▶ EXERCISE
When you reach the line that contains "Sort table by Кз (%) Факт column" in the data below, start reproducing lines exactly, and stop after the line that contains "Given: Open the Správa rozšíření row".

▶ EXERCISE DATA
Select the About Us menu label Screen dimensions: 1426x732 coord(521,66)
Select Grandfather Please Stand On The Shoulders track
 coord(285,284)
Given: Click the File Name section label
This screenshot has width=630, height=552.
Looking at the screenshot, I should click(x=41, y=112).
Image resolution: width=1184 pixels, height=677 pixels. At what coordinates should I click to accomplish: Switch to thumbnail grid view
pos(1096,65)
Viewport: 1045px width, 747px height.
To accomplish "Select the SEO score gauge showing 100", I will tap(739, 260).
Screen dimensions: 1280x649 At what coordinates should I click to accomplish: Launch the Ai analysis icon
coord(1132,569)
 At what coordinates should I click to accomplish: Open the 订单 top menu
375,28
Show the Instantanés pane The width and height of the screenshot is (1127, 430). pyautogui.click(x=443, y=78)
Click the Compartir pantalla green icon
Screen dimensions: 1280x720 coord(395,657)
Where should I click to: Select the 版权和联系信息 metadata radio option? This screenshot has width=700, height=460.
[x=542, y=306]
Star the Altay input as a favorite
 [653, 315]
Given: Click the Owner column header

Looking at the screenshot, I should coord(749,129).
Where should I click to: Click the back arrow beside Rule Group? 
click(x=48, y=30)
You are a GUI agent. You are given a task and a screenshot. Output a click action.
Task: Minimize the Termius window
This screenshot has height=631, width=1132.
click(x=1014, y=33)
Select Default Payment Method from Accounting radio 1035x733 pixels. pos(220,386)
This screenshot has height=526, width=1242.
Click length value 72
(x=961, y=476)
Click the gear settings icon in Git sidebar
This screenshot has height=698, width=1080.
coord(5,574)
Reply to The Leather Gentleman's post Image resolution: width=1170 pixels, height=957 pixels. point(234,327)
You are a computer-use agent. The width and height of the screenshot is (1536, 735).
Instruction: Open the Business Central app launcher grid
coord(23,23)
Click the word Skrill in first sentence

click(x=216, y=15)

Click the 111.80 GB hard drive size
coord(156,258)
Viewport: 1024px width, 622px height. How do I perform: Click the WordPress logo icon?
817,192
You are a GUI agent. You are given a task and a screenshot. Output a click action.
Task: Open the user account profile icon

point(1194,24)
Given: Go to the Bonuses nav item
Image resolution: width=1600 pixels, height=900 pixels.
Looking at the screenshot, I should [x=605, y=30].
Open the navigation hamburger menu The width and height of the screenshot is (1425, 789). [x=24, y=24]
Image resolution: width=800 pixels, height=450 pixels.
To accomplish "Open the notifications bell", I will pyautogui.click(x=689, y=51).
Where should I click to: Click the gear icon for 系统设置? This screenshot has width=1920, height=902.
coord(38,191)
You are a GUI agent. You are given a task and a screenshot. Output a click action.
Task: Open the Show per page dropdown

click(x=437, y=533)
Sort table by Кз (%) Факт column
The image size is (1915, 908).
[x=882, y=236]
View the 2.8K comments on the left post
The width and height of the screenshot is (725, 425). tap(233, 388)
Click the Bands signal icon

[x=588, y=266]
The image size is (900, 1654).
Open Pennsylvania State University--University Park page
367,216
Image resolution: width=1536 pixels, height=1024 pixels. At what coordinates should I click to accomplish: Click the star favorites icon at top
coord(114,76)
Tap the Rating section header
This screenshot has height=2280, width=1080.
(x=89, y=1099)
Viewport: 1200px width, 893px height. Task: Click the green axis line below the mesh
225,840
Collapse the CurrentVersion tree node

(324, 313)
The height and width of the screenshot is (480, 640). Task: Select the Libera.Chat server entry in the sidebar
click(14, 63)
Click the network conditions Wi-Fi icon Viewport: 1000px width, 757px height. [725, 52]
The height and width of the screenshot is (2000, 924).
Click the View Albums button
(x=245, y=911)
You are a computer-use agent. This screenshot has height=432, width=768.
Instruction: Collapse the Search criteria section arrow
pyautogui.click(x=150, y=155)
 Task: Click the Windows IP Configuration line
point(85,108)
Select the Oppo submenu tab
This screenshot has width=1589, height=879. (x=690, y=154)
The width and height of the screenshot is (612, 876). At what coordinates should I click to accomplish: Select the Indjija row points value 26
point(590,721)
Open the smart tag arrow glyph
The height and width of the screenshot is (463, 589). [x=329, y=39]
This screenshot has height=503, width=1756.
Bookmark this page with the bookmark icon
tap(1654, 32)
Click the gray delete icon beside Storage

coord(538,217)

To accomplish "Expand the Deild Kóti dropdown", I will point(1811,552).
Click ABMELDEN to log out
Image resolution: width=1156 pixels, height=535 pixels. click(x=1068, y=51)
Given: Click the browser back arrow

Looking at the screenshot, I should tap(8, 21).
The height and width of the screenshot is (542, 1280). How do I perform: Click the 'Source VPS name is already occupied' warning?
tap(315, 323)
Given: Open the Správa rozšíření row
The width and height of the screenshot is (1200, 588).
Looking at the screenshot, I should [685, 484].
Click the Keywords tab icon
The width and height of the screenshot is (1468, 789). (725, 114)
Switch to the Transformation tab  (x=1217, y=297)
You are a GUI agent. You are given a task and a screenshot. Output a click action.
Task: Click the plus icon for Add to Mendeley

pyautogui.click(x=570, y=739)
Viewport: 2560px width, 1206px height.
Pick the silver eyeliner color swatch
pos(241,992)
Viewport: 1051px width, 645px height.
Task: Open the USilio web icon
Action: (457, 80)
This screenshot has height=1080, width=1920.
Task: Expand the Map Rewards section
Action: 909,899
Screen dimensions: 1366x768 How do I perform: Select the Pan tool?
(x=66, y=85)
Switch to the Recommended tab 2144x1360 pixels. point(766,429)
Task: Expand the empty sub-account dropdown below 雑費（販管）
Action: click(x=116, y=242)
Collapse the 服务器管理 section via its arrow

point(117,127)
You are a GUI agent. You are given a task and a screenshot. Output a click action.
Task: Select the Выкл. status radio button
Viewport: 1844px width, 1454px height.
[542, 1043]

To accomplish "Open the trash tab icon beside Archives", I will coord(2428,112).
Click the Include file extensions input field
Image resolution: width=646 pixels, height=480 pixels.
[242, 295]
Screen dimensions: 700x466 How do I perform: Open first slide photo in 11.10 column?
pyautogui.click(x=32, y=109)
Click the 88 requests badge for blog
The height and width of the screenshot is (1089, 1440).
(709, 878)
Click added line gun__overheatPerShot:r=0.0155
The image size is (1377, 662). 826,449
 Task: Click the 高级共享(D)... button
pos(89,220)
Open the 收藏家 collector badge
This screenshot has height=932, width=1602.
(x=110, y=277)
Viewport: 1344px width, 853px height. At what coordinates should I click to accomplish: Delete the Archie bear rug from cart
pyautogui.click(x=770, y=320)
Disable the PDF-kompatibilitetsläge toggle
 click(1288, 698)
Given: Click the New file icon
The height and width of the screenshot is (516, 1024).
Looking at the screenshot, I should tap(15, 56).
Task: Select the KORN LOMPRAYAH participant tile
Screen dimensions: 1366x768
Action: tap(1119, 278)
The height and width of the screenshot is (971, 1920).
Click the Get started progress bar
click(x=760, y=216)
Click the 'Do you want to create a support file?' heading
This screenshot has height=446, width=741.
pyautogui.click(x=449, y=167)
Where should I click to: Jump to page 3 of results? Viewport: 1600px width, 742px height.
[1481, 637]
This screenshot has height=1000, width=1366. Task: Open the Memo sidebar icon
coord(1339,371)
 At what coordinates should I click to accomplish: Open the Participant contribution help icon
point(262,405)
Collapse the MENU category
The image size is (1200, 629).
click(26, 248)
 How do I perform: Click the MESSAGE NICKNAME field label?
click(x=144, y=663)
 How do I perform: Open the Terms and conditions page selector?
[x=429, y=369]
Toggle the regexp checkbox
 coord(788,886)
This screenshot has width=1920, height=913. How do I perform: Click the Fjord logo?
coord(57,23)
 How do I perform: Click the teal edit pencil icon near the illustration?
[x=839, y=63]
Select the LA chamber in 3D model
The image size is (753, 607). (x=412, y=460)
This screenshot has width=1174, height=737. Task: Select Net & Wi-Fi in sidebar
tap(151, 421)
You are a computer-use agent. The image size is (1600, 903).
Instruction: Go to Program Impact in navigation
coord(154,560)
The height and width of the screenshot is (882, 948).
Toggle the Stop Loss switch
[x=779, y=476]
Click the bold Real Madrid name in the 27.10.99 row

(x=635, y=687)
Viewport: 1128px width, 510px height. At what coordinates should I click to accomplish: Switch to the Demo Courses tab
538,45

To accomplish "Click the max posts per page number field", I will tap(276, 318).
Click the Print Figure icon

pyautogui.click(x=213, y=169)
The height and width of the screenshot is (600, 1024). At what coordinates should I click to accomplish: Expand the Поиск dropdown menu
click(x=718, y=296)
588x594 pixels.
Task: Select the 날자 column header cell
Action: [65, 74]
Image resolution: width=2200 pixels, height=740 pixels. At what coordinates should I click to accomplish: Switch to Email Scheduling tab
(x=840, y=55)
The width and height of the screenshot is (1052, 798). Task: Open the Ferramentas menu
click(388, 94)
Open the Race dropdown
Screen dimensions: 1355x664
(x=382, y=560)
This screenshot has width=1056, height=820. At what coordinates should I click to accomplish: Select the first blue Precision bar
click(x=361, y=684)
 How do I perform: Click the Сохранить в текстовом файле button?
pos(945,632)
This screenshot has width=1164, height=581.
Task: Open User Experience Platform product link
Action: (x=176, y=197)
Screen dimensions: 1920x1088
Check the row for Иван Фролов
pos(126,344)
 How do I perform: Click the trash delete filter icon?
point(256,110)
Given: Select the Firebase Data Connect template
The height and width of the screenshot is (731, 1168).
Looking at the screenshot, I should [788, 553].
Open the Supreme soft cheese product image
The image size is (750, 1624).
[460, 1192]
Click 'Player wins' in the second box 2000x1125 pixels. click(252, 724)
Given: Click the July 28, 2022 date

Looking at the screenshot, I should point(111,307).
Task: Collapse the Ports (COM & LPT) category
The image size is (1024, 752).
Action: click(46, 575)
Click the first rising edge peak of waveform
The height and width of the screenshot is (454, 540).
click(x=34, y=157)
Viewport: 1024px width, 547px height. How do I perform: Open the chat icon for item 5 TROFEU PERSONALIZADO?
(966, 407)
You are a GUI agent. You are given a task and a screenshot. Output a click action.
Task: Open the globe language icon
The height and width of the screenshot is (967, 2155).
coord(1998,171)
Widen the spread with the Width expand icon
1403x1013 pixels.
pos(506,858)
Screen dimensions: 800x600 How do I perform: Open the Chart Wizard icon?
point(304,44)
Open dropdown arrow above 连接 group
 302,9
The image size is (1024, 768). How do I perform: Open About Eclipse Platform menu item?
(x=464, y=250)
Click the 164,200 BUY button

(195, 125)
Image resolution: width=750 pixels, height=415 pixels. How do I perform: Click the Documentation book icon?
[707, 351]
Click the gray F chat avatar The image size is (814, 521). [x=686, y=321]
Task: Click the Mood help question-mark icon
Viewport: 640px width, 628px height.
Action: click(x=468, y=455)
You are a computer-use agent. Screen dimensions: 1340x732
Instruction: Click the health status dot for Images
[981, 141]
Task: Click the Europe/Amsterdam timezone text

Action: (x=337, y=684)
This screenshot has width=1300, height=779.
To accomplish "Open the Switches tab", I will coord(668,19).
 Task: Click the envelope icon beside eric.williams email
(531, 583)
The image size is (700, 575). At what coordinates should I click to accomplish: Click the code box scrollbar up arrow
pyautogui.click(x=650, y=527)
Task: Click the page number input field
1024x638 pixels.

▶ FINISHED TASK
Sort table by Кз (%) Факт column
The image size is (1915, 908).
[x=882, y=236]
View the 2.8K comments on the left post
The width and height of the screenshot is (725, 425). tap(233, 388)
Click the Bands signal icon

[x=588, y=266]
The image size is (900, 1654).
Open Pennsylvania State University--University Park page
367,216
Image resolution: width=1536 pixels, height=1024 pixels. At what coordinates should I click to accomplish: Click the star favorites icon at top
coord(114,76)
Tap the Rating section header
This screenshot has height=2280, width=1080.
(x=89, y=1099)
Viewport: 1200px width, 893px height. Task: Click the green axis line below the mesh
225,840
Collapse the CurrentVersion tree node

(324, 313)
The height and width of the screenshot is (480, 640). Task: Select the Libera.Chat server entry in the sidebar
click(14, 63)
Click the network conditions Wi-Fi icon Viewport: 1000px width, 757px height. [725, 52]
The height and width of the screenshot is (2000, 924).
Click the View Albums button
(x=245, y=911)
You are a computer-use agent. This screenshot has height=432, width=768.
Instruction: Collapse the Search criteria section arrow
pyautogui.click(x=150, y=155)
 Task: Click the Windows IP Configuration line
point(85,108)
Select the Oppo submenu tab
This screenshot has width=1589, height=879. (x=690, y=154)
The width and height of the screenshot is (612, 876). At what coordinates should I click to accomplish: Select the Indjija row points value 26
point(590,721)
Open the smart tag arrow glyph
The height and width of the screenshot is (463, 589). [x=329, y=39]
This screenshot has height=503, width=1756.
Bookmark this page with the bookmark icon
tap(1654, 32)
Click the gray delete icon beside Storage

coord(538,217)

To accomplish "Expand the Deild Kóti dropdown", I will point(1811,552).
Click ABMELDEN to log out
Image resolution: width=1156 pixels, height=535 pixels. click(x=1068, y=51)
Given: Click the browser back arrow

Looking at the screenshot, I should tap(8, 21).
The height and width of the screenshot is (542, 1280). How do I perform: Click the 'Source VPS name is already occupied' warning?
tap(315, 323)
Given: Open the Správa rozšíření row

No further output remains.